The hormonal theories cannot explain, however, why the course of RA may vary during different pregnancies. The fact that every pregnancy results in a different set of class II incompatibilities that has a different effect on disease activity of RA may offer an attractive explanation. Leucocytes or shed soluble HLA molecules of the child may enter the maternal circulation and influence the maternal immune response in a still undefined way. This is illustrated by the lymphocytotoxic anti-HLA ABC and DR antibodies found in 9% of the women after their first and 18% after subsequent pregnancies.23
This study shows a clear trend towards a disease suppressing effect of DQA1 and DQB1 incompatibility during pregnancy, confirming the study of Nelson.5 In line with this previous study5there seems to be a greater influence of DQ than of DR (mis)matching on the course of RA. The immunogenetic methods of both studies were compared in detail and showed no differences in DNA typing techniques nor in interpretation of incompatibility. Compared with Nelson et al 5 we observed more often a favourable course, which fits with the fact that we observed more often DR and DQ incompatibilities. The present data support the notion that DQ molecules may be involved in the predisposition to and course of RA. The influence of DQ (in particular DQ7) on disease severity of RA has been shown in a study comparing mild with severe forms of RA in DR4 positive RA patients.24 Based on evidence in transgenic mouse models Zanelli25 suggested that DQ rather than DR alleles predispose to RA.
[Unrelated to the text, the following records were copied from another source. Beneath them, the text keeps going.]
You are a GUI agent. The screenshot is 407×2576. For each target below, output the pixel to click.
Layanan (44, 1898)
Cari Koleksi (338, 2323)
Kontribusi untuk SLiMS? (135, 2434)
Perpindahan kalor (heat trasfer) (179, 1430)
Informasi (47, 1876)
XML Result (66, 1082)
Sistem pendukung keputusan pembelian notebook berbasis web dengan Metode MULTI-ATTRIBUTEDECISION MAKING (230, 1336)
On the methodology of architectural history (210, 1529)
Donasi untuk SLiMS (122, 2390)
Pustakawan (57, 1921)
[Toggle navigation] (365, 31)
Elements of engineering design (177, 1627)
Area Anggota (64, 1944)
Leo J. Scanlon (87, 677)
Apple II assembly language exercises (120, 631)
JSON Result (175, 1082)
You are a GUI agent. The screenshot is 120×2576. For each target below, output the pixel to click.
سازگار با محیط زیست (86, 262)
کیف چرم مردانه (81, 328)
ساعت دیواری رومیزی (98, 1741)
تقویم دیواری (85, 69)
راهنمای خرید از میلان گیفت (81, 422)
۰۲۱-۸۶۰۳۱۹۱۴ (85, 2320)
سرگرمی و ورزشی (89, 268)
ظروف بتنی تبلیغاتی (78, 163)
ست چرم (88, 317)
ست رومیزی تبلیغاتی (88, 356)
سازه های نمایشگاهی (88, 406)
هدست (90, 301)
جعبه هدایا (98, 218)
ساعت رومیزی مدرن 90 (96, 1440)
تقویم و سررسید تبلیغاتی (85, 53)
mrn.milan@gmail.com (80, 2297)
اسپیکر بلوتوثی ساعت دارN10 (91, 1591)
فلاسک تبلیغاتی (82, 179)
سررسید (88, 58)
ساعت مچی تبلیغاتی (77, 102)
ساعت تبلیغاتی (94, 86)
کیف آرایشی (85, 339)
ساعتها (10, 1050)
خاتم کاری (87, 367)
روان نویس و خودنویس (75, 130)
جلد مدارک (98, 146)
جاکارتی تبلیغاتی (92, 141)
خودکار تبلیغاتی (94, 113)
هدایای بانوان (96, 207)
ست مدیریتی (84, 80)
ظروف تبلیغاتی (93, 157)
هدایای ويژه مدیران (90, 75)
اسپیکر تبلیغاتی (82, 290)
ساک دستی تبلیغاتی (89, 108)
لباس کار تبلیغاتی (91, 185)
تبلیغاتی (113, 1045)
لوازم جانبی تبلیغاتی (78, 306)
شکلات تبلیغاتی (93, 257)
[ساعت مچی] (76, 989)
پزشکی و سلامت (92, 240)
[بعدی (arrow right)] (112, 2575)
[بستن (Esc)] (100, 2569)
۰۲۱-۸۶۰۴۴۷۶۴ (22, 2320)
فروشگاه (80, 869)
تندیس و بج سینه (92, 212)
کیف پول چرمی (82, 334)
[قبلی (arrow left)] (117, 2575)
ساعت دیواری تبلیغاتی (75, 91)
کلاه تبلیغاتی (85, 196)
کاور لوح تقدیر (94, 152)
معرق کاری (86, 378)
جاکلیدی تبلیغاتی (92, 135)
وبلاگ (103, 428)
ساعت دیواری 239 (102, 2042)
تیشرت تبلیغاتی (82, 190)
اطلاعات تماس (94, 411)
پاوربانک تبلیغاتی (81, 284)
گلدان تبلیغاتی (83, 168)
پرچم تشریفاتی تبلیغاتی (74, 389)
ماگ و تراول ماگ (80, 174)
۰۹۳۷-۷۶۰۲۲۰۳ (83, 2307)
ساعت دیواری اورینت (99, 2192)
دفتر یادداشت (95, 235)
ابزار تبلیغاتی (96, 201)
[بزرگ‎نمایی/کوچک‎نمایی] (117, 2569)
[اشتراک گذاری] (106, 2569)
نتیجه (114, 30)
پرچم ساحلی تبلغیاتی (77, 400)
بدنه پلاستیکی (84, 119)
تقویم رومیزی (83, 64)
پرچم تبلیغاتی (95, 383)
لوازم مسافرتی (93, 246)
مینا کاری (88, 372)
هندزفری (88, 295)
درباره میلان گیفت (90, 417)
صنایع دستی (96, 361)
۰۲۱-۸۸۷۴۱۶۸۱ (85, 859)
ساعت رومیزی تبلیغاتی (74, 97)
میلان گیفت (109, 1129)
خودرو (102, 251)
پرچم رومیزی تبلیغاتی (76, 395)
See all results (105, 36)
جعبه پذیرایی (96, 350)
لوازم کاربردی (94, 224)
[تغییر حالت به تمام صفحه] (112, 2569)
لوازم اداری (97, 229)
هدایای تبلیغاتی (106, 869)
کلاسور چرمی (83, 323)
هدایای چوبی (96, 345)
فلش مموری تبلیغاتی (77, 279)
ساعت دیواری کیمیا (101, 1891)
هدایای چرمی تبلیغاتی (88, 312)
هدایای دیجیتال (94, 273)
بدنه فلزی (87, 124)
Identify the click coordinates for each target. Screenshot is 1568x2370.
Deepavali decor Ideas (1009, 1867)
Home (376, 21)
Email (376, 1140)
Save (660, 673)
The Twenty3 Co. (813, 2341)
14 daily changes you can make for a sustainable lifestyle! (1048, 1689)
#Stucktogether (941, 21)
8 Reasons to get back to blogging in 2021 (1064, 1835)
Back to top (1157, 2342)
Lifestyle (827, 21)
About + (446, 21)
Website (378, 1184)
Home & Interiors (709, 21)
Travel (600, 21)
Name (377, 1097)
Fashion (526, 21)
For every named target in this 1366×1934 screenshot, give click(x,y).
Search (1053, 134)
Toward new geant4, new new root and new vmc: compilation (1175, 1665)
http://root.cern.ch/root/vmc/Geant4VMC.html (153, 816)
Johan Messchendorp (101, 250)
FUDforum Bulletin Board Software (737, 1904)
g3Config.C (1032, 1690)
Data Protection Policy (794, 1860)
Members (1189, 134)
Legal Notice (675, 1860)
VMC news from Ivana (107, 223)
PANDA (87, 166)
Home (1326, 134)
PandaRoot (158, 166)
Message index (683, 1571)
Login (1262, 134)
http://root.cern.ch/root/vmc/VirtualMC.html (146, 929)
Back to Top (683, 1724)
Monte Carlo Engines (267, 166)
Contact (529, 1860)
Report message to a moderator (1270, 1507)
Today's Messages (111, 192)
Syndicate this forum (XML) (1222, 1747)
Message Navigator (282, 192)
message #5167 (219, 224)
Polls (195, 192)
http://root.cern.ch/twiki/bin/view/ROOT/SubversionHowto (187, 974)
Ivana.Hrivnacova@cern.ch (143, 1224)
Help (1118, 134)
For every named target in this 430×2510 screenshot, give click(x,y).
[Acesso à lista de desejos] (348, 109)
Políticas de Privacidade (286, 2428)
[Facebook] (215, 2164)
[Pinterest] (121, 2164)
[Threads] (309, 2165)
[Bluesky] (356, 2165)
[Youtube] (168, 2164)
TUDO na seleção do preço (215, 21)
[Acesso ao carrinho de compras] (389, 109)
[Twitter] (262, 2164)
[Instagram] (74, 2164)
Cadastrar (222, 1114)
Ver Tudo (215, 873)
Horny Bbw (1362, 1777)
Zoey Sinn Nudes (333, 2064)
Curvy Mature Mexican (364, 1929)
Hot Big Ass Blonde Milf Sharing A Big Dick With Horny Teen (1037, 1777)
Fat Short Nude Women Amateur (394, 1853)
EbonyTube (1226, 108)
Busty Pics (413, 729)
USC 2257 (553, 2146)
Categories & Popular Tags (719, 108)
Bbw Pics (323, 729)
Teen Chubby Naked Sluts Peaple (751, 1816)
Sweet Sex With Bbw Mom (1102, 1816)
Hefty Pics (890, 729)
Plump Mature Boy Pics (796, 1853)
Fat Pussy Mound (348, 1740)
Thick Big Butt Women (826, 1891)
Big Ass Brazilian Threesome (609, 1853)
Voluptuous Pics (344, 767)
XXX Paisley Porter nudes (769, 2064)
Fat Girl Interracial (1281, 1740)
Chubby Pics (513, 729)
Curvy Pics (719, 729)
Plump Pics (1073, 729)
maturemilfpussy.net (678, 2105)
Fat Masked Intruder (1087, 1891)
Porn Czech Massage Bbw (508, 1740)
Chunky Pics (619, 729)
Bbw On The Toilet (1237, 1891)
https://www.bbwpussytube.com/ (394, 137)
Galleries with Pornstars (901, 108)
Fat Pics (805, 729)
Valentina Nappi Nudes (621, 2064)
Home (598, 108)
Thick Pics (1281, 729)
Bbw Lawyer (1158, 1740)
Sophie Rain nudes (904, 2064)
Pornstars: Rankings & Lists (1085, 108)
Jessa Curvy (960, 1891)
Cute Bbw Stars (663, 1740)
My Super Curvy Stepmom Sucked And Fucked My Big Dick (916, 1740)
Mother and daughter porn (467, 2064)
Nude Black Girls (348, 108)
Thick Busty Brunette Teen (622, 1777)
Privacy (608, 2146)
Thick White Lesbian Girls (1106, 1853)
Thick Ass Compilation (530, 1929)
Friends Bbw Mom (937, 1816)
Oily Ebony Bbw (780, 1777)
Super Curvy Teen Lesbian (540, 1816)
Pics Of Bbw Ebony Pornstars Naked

ONSET OF RA IN RELATION TO PREGNANCY
The onset of RA in women during their fertile lifetime was found to be related in 23–30% of the women to a pregnancy.10 26 In 15% of the women the disease develops within three months post partum and in 5% between three months and one year post partum.8-10 26-29
There is much debate about the mechanism that explains the increased risk of RA onset within three months post partum. One explanation is that hormonal or immunological mechanisms may play a part in postponing the onset of RA by suppressing disease activity during pregnancy. The relatively low incidence of RA onset during pregnancy9 10supports this theory. In accordance with pregnancies associated with a favourable course, pregnancies followed by RA onset also showed an increased number of DQA and DQB incompatibilities compared with controls. Therefore we interpret this as being the result of an extra suppressive effect during pregnancy of an ongoing RA that became manifest within three months post partum. The results of the matched analysis that showed that the majority of the women with a RA onset within three months post partum already had been exposed to an incompatibility before, can be explained by the absence of other susceptibility factors during the previous pregnancies. However, the numbers in that analysis were too small to challenge this hypothesis or to deserve an additional explanation.
To our knowledge the topic of HLA incompatibility, inclusive DQA1 and DQB1, between mother and child and the onset of RA has not been studied before. Brennan et al 30 31 found no association between fetally inherited DRB1 paternal antigens and the onset of RA within the mother, but these investigators did not look into HLA incompatibilities between mother and child by comparing each pregnancy of a woman.
In conclusion, QB1 and DQA1 incompatibilities between mother and child were found more often in pregnancies with a favourable course compared with those with an unfavourable course. Also DQA1 and DQB1 incompatibilities were seen more often in pregnancies followed by RA onset than among control pregnancies, which suggests that DQ incompatibility might postpone the onset of RA. These results support the suggestion put forward by others that DQ antigens may play a more prominent part in RA than has been generally appreciated until now.